------ TEXT BLOCK

One of the most important issues state attorney general offices litigate is whether federal law preempts particular state laws and enforcement actions. Under the Constitution’s Supremacy Clause, federal law is the “supreme Law of the Land” and overrides conflicting state law.
Congress sometimes expressly provides that state laws on a given topic are preempted (this is known as “express preemption”). Other times state laws are held preempted by courts because it is impossible to comply with both a federal and state law or because the state law frustrates accomplishment of the federal law’s objectives (this is known as “implied preemption”).
Whether a federal statute should expressly preempt state laws is a complicated policy question that is resolved in the halls of Congress. State attorneys general have often urged Congress not to expressly preempt state laws.
Addressing Preemption in the Courts
Attorneys general most often address preemption in the courts when they defend state laws and enforcement actions against preemption claims. Preemption cases raise a variety of difficult questions:
- What is the scope of an express preemption provision?
- Is it really impossible to comply with both federal and state law?
- What do the federal and state laws substantively mean?
- What were Congress’ objectives in enacting the federal law?

------------
------ LISTED ENTRIES

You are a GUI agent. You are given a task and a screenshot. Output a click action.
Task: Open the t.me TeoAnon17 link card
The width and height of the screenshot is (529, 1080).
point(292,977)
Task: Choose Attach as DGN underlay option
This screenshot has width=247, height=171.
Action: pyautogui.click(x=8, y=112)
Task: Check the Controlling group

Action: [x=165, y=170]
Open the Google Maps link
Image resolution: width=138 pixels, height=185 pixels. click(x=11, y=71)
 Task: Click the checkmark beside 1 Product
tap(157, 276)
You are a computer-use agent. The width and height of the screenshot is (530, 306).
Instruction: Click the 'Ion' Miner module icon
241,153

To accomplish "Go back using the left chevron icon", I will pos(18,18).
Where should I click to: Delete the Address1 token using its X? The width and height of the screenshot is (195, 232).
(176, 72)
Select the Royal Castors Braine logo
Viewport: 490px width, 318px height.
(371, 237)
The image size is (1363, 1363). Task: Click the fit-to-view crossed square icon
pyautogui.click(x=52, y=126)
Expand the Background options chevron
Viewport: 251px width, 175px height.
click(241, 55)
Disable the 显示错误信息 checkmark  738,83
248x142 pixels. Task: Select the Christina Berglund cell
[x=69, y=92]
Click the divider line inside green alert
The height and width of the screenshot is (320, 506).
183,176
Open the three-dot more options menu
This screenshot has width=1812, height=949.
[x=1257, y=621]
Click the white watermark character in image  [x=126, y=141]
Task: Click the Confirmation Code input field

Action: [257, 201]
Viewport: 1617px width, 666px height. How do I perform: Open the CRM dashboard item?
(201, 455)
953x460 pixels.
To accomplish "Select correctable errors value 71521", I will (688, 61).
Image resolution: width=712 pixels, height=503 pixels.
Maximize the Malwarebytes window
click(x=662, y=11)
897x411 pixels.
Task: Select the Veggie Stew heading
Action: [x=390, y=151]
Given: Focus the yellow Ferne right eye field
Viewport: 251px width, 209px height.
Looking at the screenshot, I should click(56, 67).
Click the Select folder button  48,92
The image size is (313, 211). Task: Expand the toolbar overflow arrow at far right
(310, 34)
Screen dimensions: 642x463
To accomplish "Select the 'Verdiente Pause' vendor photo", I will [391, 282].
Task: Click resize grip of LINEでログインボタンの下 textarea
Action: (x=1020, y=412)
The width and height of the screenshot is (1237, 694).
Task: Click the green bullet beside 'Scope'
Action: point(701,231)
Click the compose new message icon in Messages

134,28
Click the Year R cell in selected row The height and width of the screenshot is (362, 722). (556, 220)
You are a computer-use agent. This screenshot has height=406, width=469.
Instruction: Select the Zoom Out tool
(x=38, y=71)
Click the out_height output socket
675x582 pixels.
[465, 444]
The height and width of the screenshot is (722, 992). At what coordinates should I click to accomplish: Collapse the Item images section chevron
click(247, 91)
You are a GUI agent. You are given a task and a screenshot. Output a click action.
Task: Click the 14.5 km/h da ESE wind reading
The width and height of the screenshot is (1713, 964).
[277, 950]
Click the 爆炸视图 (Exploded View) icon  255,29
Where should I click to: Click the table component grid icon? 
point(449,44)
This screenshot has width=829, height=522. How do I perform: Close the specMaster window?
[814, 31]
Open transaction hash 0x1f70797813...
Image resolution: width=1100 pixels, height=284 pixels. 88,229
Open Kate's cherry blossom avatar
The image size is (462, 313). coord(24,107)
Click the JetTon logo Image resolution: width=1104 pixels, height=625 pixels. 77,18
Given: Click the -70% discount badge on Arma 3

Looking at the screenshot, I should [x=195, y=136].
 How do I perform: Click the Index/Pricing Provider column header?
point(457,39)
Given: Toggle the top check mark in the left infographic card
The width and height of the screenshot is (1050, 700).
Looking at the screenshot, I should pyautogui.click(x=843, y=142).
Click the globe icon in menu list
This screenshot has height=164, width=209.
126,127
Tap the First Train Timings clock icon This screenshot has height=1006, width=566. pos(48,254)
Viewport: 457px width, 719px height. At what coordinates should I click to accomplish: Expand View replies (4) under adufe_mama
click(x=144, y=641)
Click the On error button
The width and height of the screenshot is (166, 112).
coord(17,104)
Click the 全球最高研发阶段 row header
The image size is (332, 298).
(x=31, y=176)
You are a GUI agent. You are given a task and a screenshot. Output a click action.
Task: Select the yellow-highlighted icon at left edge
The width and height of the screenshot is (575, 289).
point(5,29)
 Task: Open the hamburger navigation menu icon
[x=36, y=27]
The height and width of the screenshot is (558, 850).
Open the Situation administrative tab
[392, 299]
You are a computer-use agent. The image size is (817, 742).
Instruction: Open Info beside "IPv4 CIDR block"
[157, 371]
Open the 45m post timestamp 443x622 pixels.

------------

# [EXERCISE 1]
From the text on federal preemption, list every difficult question that preemption cases raise, as the text states them.
# [EXERCISE 2]
Answer the following from the text on federal preemption.
(a) According to the Supremacy Clause, what is federal law?
(b) Where is the question of whether a federal statute should expressly preempt state laws resolved?
(c) When do attorneys general most often address preemption in the courts?

# [ANSWER BOX 1]
- What is the scope of an express preemption provision?
- Is it really impossible to comply with both federal and state law?
- What do the federal and state laws substantively mean?
- What were Congress' objectives in enacting the federal law?

# [ANSWER BOX 2]
(a) Federal law is the "supreme Law of the Land."
(b) It is resolved in the halls of Congress.
(c) They most often address it when they defend state laws and enforcement actions against preemption claims.